One month ago this past Monday marked the last time that most students in Guelph stepped foot inside their schools and classrooms, at least the ones that were physically going to school in the first place. On Wednesday, it was announced that January will end without kids going back to school as Public Health has extended the order for mandatory virtual learning for another week as the case count slowly declines.
Wellington-Dufferin-Guelph Medical Officer of Health Dr. Nicola Mercer released a statement on Wednesday announcing that online learning has been extended one more week, and the hope now is that classes can resume on February 1.

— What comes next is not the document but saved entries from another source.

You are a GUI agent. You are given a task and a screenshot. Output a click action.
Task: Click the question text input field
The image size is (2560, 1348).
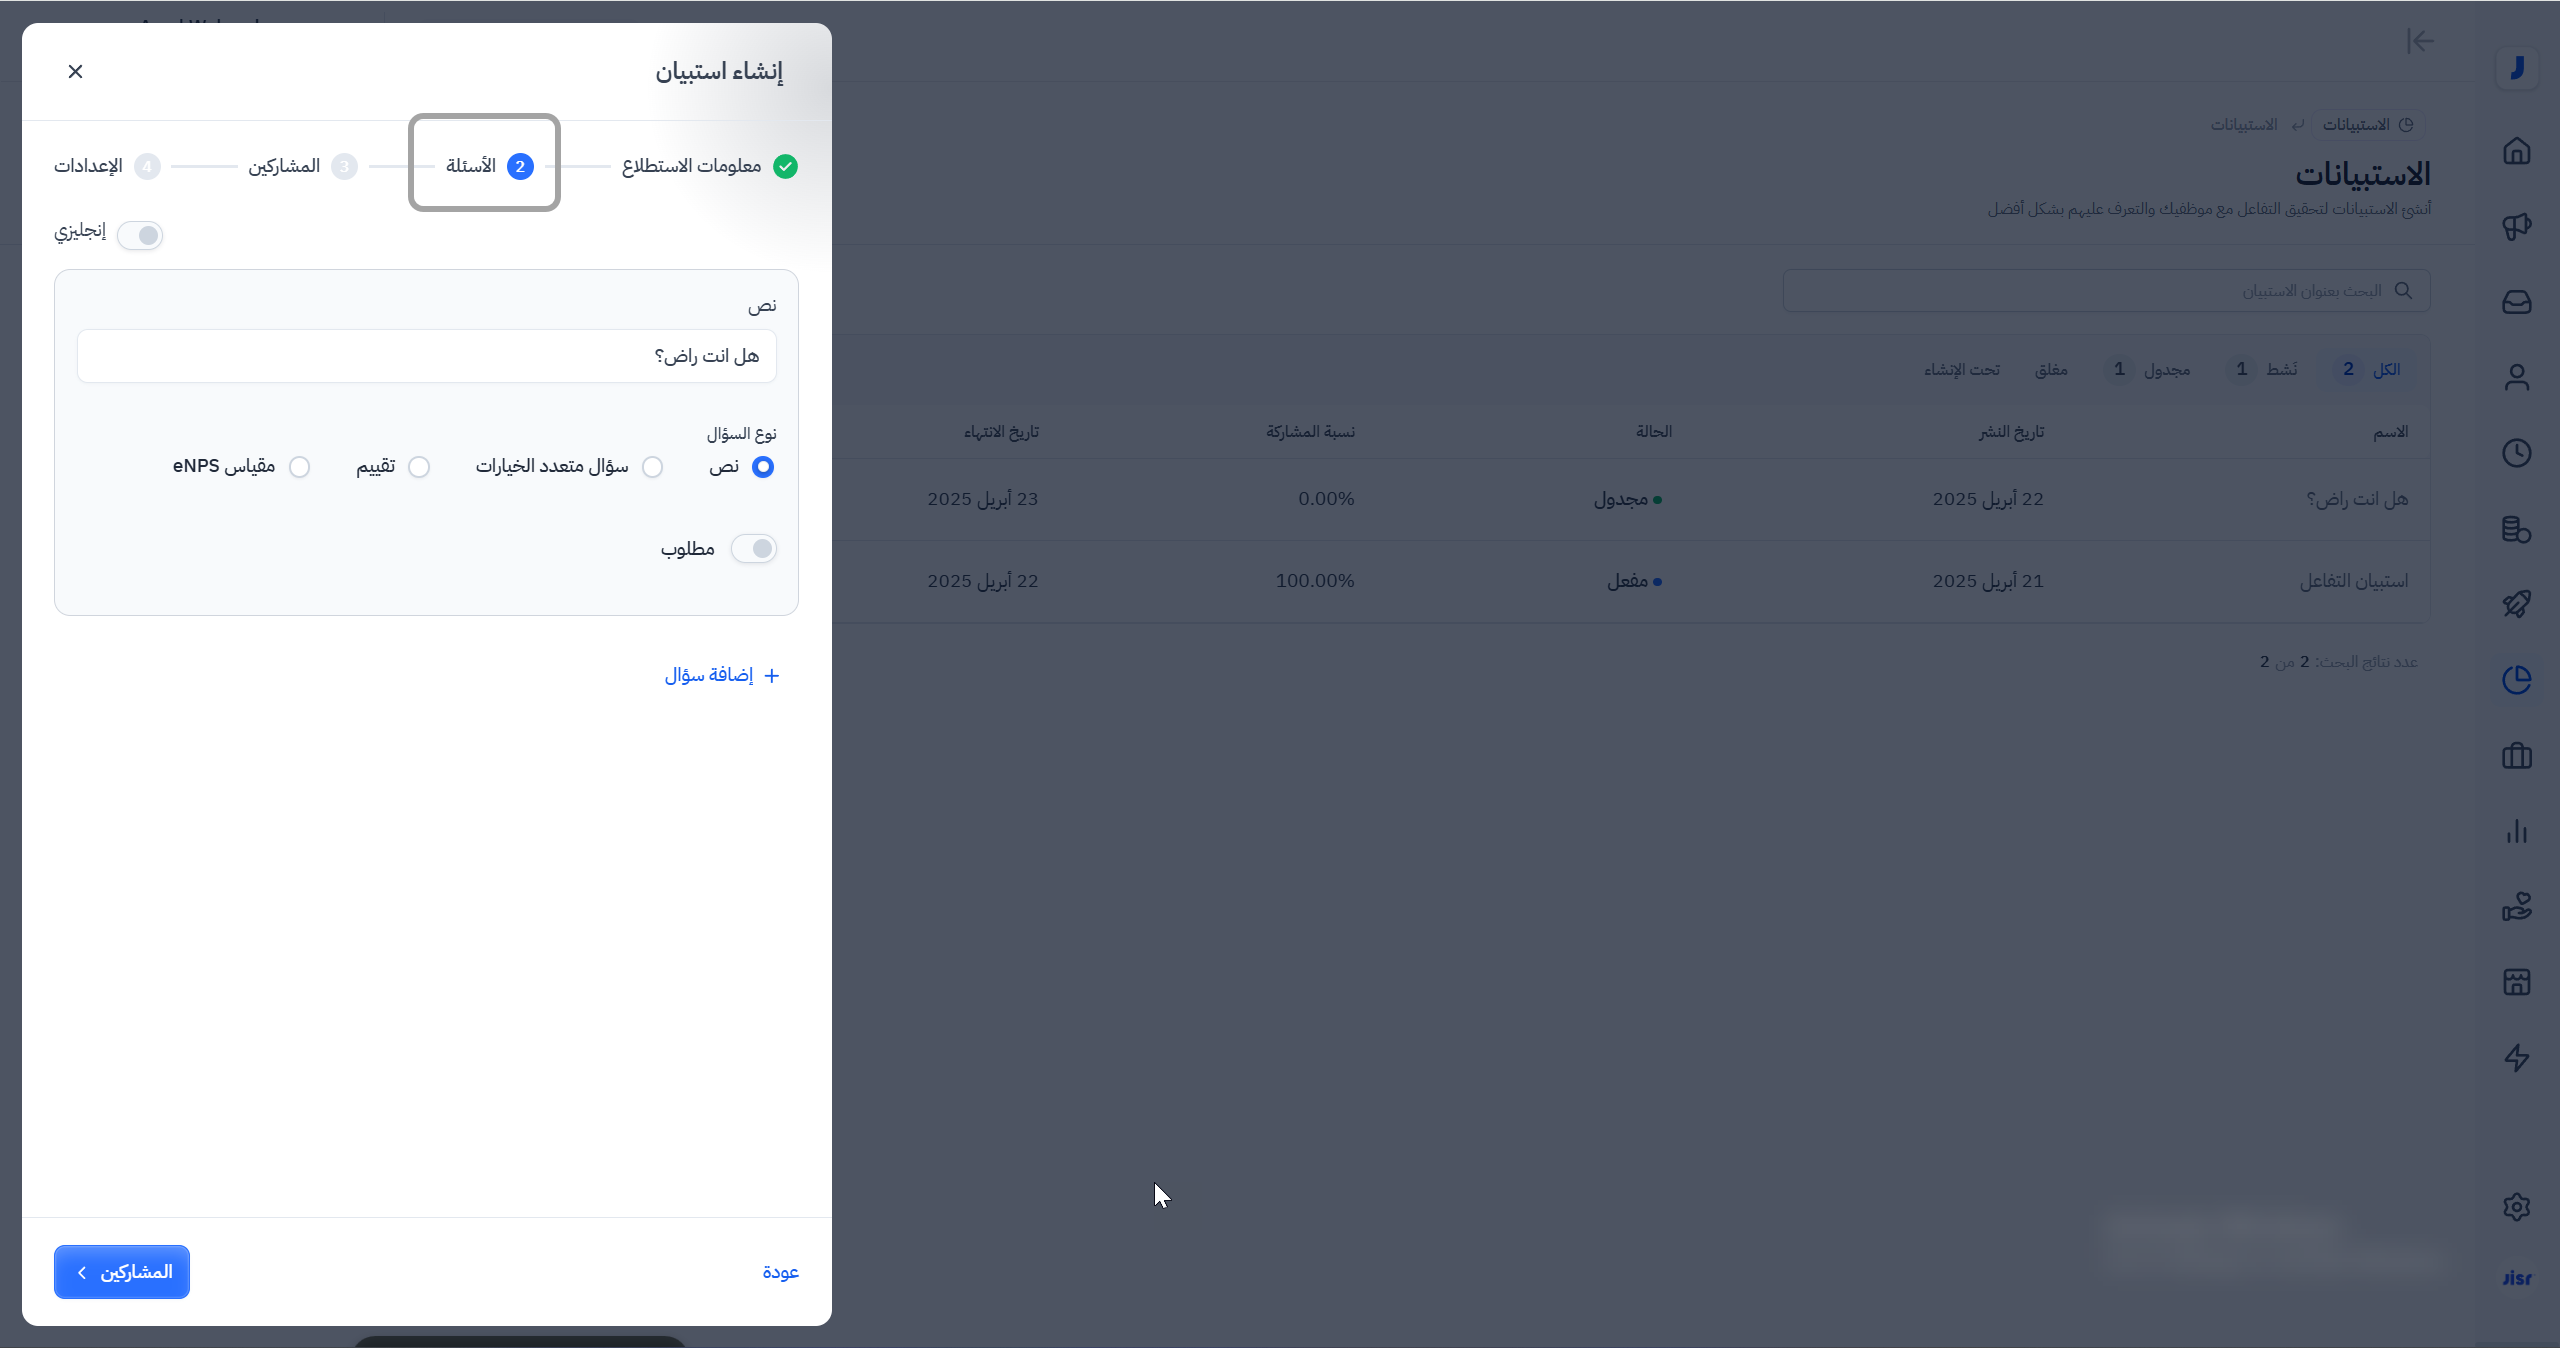click(x=426, y=356)
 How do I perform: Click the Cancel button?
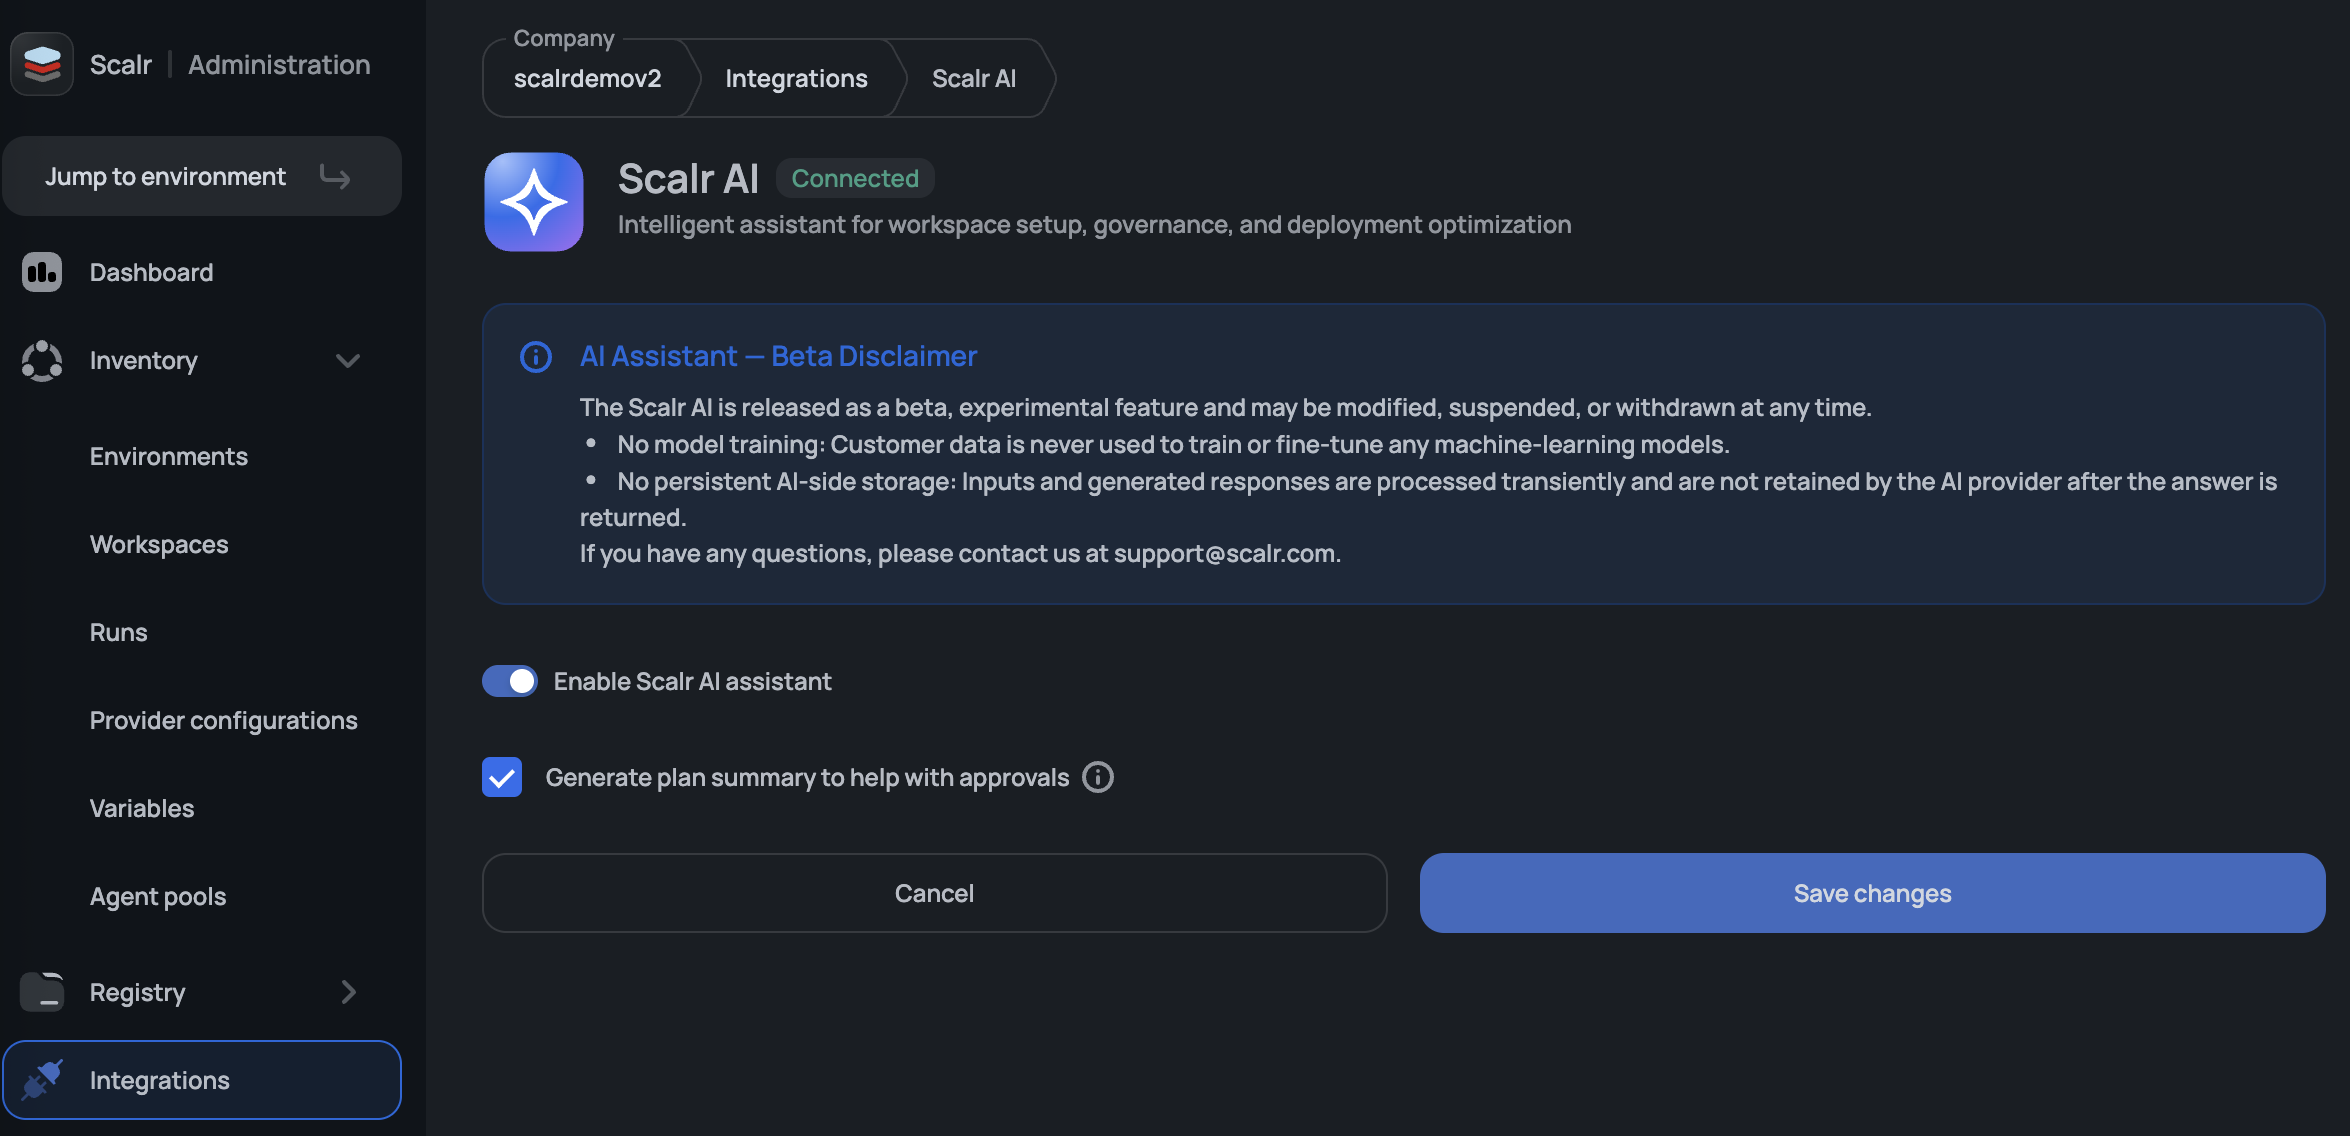(934, 893)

“I know everyone wants schools open for in-person learning as soon as it is safe,” Mercer said. “Teachers and parents are keenly aware of the value our children get from being able to gather together with their teachers and classmates and the pressure that remote learning places on educators and families. I share these sentiments.”
To recap, the Government of Ontario announced that the province would go back into a lockdown on December 26, and that schools would remain closed an extra week following the holiday break while students resumed classes virtually. The week after new year, the Province announced that the return to school would be further delayed till January 25, and on January 12, the Province announced that schools in Toronto, Peel, York, Hamilton and Windsor-Essex would remain closed until February 10.
The Upper Grand District School Board confirmed that their schools will be closed until February 1 with the exception of specialized classes for students with developmental disabilities.
The latest COVID-19 numbers from Public Health show that while the 7-Day Moving Rate of cases per 100,000 is creeping up again at 115.9, the 7-Day Moving Average of Test Positivity is holding steady at 4.2 per cent. The were 33 new cases in our region on Wednesday to bring the total number of active COVID cases up to 416. There have also been another four fatalities from the virus since Monday.
“We are doing the difficult work of bringing COVID back down to levels where we can safely reopen schools, but we are simply not there yet,” Mercer added. “I urge everyone in Wellington-Dufferin-Guelph to keep up the work of reducing the spread of the virus. Thank you again to administrators, staff, teachers and parents doing the difficult work of remote education.”
No formal announcement about the further delay of resuming in-person classes has yet to be received from Ministry of Education but it’s expected sometime later this week.